Nucleic Acids Research Advance Access originally published online on November 19, 2007
Nucleic Acids Research 2008 36(1):203-216; doi:10.1093/nar/gkm1002
Nucleic Acids Research, 2008, Vol. 36, No. 1 203-216
© 2007 The Author(s)
This is an Open Access article distributed under the terms of the Creative Commons Attribution Non-Commercial License (http://creativecommons.org/licenses/by-nc/2.0/uk/) which permits unrestricted non-commercial use, distribution, and reproduction in any medium, provided the original work is properly cited.
Nucleic Acid Enzymes |
Identification of functional domains in Arabidopsis thaliana mRNA decapping enzyme (AtDcp2)
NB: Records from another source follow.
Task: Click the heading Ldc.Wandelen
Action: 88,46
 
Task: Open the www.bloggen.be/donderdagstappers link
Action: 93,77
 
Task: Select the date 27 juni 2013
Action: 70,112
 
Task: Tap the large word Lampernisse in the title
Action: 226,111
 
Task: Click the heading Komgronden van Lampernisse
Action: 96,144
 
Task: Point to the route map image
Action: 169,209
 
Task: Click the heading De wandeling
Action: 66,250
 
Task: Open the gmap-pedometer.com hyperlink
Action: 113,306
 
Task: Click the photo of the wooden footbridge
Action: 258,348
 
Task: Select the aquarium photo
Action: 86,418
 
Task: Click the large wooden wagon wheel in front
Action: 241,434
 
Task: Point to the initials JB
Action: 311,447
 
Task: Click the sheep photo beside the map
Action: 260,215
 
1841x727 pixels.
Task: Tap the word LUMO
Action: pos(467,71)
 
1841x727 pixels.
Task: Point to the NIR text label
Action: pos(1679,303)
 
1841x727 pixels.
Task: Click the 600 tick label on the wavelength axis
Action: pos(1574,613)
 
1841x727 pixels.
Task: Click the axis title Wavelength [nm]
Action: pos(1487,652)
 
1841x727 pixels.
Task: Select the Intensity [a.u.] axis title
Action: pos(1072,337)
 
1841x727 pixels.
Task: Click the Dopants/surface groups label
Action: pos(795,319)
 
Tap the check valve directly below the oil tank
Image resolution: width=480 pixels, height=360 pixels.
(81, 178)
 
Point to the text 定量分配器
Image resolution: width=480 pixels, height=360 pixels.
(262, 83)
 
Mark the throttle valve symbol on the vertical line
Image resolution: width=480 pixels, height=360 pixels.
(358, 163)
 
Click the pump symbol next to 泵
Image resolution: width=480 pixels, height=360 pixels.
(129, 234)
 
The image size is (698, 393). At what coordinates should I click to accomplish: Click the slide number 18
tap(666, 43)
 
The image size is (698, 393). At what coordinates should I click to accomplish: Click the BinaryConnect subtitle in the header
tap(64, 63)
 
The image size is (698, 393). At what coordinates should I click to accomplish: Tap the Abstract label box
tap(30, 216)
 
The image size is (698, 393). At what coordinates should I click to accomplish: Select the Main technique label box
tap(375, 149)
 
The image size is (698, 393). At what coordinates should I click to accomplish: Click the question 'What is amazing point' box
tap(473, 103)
Department of Biochemistry and Molecular Biology, Bio21 Molecular Science and Biotechnology Institute, University of Melbourne, Parkville, Victoria 3010, Australia
*To whom correspondence should be addressed. Tel: +61 3 9457 3169; Fax: +61 3 9348 1421; Email: k.gayler{at}unimelb.edu.au
Received September 28, 2007. Revised October 19, 2007. Accepted October 22, 2007.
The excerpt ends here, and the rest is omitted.